Walking into her room in Virginia-Snider each day holds a high level of comfort and hominess for second year Virginia-Snider resident Jasmine Richardson. She looks at her residence hall as a place to find “peace and quiet.” Jasmine, a Hunt Scholar, credits this feeling to the other honors and scholarship students living around her. Virginia-Snider has a reputation for being filled with bright students who care about their education.
However, next year, that will all be changing. Virginia-Snider, which has been the University Honors Program residence hall, and Smith and Perkins, which have always housed the Hilltop Scholars, will become part of the all-inclusive residential commons system.
The new residential commons system will no longer allow students to be separated by groups. Programs such as the University Honors Program and Hilltop Scholars Program, now Hilltop New Century Scholars, have always offered living options for their students to foster a sense of community, but this will not be the case any longer.
The director of the University Honors Program, Dr. David Doyle, sees the benefit in this change.
“Rather than sequestering people off, they’ll be randomly connected instead of separated from each other,” he said. “It’ll take down the walls that separate students. It’ll transform the campus.”
In the face of this new method of integration, the scholars programs are losing that which made them most unique: the physical community that brought them together and made both programs feel as if they were truly a unit.

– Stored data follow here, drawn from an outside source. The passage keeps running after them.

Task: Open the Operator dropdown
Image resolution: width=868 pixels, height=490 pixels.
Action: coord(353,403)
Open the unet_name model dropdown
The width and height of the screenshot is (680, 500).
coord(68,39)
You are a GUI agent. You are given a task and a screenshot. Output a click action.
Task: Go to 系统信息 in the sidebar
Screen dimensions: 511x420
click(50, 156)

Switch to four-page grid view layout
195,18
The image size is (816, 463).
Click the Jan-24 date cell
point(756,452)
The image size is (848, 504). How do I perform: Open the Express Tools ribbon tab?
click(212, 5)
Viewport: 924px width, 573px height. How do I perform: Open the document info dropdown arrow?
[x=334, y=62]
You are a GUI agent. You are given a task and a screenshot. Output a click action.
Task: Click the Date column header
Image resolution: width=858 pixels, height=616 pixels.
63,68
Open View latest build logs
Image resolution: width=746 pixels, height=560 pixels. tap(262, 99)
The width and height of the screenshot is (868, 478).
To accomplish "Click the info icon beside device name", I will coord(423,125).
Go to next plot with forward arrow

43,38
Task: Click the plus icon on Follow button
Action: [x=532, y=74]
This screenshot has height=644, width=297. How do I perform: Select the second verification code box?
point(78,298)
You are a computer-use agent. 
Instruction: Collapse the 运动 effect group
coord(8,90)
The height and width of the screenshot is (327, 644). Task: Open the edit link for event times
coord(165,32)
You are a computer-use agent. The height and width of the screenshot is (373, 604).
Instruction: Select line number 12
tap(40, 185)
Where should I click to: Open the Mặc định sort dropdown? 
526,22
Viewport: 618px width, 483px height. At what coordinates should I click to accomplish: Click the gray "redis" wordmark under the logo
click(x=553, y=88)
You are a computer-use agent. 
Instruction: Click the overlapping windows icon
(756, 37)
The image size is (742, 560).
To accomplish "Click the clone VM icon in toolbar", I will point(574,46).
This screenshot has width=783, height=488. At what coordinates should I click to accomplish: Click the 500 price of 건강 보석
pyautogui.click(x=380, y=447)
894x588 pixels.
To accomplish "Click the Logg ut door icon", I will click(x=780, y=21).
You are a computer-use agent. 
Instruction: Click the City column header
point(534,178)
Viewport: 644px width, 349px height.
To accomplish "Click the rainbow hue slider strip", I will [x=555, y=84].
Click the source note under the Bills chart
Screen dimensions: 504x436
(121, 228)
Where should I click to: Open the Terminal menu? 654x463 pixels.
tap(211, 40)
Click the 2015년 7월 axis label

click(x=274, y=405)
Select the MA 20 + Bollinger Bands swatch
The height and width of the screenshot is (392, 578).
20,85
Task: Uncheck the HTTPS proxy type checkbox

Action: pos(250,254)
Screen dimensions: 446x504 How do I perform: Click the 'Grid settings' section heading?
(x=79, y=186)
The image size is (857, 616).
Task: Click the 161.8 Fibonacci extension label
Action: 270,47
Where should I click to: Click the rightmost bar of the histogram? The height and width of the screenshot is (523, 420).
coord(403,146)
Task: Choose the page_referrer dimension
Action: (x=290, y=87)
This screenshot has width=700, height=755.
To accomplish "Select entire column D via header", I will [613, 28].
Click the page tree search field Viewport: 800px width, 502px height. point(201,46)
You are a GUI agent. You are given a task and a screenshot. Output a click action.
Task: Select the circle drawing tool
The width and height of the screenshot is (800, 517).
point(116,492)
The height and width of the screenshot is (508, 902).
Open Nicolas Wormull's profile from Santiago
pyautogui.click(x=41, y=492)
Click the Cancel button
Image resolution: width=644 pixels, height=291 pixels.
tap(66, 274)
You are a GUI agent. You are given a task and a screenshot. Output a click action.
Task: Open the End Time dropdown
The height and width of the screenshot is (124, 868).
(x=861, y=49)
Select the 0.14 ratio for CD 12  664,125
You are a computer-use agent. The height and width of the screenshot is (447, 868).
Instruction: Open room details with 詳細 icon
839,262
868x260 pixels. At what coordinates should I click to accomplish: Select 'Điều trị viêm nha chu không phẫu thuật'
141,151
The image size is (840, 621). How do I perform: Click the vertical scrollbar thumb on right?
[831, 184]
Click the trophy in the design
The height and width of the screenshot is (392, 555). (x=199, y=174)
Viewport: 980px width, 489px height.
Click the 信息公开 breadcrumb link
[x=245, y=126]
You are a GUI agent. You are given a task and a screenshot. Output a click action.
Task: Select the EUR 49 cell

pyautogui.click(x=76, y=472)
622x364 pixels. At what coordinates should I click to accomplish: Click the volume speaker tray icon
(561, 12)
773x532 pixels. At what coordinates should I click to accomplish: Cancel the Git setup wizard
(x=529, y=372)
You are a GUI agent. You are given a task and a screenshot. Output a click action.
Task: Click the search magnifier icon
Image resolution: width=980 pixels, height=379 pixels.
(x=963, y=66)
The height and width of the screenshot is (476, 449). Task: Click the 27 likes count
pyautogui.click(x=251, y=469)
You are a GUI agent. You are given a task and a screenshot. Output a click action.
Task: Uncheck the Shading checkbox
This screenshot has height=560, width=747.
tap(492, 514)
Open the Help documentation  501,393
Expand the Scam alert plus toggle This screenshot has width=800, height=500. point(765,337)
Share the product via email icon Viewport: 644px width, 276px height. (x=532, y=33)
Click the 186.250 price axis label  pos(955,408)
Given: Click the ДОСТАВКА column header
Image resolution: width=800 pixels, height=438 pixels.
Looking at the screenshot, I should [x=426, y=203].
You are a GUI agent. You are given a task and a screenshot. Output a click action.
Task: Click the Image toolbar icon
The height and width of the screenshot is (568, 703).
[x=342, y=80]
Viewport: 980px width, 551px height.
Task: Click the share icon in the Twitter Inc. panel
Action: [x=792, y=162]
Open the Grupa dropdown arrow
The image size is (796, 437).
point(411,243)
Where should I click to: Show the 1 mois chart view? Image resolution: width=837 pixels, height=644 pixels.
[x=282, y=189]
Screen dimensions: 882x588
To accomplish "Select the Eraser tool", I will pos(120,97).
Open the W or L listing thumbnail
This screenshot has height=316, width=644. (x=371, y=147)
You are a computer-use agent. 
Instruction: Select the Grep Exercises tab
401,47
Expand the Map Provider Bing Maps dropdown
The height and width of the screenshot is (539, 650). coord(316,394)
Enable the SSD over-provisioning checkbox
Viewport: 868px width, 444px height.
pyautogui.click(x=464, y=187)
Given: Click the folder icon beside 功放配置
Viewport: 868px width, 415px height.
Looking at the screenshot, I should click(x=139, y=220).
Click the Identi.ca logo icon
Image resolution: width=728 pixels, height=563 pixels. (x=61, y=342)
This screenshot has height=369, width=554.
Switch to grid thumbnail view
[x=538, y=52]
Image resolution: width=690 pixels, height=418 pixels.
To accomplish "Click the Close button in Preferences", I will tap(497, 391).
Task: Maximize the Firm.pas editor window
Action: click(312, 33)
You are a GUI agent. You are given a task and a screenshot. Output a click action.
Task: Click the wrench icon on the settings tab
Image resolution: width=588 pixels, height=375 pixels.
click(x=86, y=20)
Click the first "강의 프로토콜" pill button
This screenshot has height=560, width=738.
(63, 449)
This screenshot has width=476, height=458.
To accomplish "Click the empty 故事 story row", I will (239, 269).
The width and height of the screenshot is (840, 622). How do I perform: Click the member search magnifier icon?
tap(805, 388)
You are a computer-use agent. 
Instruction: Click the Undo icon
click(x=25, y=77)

This loss has caused some negative reactions among the students in the Honors and Hilltop communities. Richardson is worried how it will affect people like her coming in next year.
“I’m a bit of a chameleon in that I adapt to the situation around me which is why I liked being surrounded by people focused on their academics,” she says.
Ironically, however, both Dr. Doyle and the new co-director of the Hilltop New Century Scholars Program, Dr. Marta Harvell, think the new change may be due in part to the success that has come from students in programs like University Honors and Hilltop Scholars living together. Because these two communities have had such success, the whole school will be integrated into a similar system.
“Based on the success of communities like the Honors and Hilltops, it seems like they’re trying to make all the communities function as such. Hopefully it’ll spread the academic interest that’s been so present between these two communities,” Doyle said.
One issue facing the scholars’ programs, though, is how they will continue to make the members feel like a community without living together.
Harvell thinks this change may help programs such as the Hilltop New Century Scholars Program grow and flourish because of the different ways they’ll gather. The key differences will be the number of classes they’re offering the Hilltop New Century students and will help tie classroom experiences in with experiences outside in their community.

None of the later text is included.